[EXTRACTED MATERIAL]

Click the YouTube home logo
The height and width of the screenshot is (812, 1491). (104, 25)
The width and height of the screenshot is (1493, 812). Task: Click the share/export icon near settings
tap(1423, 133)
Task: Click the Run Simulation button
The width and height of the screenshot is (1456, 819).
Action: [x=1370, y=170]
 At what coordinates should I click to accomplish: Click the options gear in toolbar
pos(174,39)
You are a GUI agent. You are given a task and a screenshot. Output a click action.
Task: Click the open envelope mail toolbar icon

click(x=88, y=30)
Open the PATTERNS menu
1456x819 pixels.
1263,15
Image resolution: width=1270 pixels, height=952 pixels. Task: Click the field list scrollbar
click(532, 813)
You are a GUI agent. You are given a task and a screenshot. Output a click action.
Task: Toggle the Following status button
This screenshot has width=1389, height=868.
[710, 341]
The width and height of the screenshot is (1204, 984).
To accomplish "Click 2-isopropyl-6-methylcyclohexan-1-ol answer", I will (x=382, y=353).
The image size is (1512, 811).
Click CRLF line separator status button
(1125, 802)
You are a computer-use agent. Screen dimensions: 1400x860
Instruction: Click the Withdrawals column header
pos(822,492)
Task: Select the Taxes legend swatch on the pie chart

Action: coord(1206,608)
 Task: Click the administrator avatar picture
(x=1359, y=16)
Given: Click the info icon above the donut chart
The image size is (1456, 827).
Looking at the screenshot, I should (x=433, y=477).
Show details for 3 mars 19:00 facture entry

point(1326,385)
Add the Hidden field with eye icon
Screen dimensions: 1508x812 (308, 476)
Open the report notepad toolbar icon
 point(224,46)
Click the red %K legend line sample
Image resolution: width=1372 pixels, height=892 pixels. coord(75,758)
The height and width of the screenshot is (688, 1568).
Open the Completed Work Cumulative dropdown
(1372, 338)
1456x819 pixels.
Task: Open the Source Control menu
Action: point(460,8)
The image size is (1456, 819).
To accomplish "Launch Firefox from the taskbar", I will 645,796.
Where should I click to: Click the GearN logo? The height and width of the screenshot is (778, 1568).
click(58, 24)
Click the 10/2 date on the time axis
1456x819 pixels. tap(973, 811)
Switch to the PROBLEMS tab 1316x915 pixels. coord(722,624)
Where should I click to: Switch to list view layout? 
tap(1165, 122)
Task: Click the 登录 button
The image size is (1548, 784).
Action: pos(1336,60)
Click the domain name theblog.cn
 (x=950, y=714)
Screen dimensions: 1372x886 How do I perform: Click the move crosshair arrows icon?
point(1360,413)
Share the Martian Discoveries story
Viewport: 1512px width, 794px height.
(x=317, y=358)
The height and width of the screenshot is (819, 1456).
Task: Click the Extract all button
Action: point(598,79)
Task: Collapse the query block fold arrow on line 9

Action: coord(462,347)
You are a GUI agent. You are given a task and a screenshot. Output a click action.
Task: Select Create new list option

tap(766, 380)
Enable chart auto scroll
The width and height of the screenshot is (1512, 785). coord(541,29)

[/EXTRACTED MATERIAL]

**TO DO**
Among the entries above, copy exactly only the lines starting with the one containing "Click CRLF line separator status button" and going through the one containing "Given: Click the", both ends included.

**RESPONSE**
Click CRLF line separator status button
(1125, 802)
You are a computer-use agent. Screen dimensions: 1400x860
Instruction: Click the Withdrawals column header
pos(822,492)
Task: Select the Taxes legend swatch on the pie chart

Action: coord(1206,608)
 Task: Click the administrator avatar picture
(x=1359, y=16)
Given: Click the info icon above the donut chart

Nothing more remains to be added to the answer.